● Given text:

%%

Forget for a moment the familiar scenes of action and outraged reaction that are playing out in our long-running national debate over how best to provide access to health care for every American. Instead, ask one simple question: what happens in the doctor’s office or hospital once access is achieved.

I set out to write a book addressing that question almost twenty years ago. I thought myself well qualified: I’d written about health care for a decade for the Chicago Tribune while receiving various awards and other recognition. But it didn’t take long for a painful realization to set in of how naïve I really was.

Digging through hundreds of studies, articles and other first-hand sources stretching back for decades, I was stunned to discover that repeated evidence of unsafe, ineffective, wasteful and downright random care had had no effect whatsoever on how doctors treated patients. Literally none. Moreover, the few professionals who understood this truth couldn’t talk about it in public without endangering their careers or engendering vitriol from peers.

%%

● Record excerpts:
%%

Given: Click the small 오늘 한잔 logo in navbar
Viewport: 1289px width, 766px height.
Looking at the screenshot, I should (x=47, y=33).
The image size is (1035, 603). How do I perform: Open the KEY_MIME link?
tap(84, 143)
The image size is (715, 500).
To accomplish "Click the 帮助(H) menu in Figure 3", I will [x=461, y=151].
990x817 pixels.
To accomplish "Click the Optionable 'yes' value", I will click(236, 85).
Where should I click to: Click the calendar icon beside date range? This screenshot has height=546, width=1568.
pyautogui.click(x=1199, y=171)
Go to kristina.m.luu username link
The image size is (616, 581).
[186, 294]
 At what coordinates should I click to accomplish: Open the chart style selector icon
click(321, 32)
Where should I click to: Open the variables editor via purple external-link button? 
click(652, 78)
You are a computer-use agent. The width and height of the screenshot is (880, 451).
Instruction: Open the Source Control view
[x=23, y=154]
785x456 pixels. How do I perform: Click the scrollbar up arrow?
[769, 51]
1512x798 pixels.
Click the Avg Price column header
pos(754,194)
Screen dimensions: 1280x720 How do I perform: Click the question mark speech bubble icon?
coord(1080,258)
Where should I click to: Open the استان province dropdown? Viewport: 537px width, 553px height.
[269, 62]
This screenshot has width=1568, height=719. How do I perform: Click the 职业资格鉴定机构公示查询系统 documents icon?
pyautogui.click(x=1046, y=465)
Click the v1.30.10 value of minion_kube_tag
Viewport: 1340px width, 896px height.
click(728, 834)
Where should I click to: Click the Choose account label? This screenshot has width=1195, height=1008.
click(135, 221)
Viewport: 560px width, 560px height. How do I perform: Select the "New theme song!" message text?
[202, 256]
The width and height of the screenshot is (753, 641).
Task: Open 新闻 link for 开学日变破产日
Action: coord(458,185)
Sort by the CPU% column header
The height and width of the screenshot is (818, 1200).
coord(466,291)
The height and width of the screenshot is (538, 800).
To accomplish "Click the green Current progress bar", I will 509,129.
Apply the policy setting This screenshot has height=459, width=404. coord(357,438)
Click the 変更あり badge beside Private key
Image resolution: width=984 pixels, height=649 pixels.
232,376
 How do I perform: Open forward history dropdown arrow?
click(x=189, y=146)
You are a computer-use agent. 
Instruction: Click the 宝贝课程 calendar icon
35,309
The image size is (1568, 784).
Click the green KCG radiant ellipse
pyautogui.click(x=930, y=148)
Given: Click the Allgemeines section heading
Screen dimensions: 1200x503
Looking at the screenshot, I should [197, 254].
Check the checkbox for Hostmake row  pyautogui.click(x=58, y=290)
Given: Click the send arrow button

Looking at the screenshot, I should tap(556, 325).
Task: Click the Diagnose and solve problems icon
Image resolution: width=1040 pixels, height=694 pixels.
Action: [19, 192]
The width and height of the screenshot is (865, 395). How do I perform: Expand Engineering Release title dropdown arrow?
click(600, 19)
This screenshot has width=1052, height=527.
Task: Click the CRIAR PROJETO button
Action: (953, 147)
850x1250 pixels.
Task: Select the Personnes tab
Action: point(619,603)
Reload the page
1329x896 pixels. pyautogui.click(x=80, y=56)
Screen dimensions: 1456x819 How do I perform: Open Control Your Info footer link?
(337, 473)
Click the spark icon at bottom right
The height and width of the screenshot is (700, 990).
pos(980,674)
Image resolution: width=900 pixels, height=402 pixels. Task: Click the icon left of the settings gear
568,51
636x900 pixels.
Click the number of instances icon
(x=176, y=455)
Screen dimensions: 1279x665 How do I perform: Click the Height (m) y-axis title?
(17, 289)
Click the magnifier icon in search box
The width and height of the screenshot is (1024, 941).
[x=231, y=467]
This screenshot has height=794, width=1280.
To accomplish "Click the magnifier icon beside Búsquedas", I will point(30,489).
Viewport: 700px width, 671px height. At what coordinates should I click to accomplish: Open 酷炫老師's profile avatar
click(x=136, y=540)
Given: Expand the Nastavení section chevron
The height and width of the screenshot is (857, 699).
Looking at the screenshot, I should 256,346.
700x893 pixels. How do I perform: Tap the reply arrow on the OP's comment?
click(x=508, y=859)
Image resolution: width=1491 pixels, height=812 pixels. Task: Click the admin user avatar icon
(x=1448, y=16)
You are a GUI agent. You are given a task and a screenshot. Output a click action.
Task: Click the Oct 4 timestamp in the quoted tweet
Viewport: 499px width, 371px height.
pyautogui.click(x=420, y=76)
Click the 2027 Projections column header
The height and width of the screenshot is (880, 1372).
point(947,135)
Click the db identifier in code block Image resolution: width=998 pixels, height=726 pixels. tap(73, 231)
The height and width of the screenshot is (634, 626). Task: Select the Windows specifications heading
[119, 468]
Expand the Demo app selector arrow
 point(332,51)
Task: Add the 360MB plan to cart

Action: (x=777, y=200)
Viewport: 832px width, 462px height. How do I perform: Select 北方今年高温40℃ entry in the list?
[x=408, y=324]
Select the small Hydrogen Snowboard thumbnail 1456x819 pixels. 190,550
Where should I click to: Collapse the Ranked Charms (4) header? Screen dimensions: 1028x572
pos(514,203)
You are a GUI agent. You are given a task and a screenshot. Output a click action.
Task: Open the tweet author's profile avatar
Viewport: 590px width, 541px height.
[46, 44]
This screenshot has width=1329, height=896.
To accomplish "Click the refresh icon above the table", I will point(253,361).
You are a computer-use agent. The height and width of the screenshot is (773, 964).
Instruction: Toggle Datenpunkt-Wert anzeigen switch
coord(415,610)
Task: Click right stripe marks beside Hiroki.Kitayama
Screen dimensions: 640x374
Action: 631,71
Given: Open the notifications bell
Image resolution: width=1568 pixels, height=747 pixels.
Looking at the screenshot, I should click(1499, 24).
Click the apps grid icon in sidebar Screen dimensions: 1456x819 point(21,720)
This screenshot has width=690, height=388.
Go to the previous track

%%

● What you should do:
Please continue the passage about the quality of medical care in America, picking up after its last sentence.

● Answer to this problem:
Fortunately, I had no academic or clinical career to imperil. In the conclusion to Demanding Medical Excellence: Doctors and Accountability in the Information Age, I gave vent to anger and indignation. I wrote:

From ulcers to urinary tract infections, tonsils to organ transplants, back pain to breast cancer, asthma to arteriosclerosis, the evidence is irrefutable. Tens of thousands of patients have died or been injured year after year because readily available information was not used ­– and is not being used today – to guide their care. If one counts the lives lost to preventable medical mistakes, the toll reaches the hundreds of thousands.

The only barrier to saving these lives is the willingness of doctors and hospital administrators to change.

Demanding Medical Excellence came out in October, 1997. What progress has been made since then, and where we have fallen short? I address that question in a short article, “The Long Wait for Medical Excellence,” in the October, 2013 issue of Health Affairs. The purpose of this blog entry is to recap some of what’s said there (for you non-subscribers) and to add a few impolite observations that don’t jibe with the rules of a peer-reviewed journal.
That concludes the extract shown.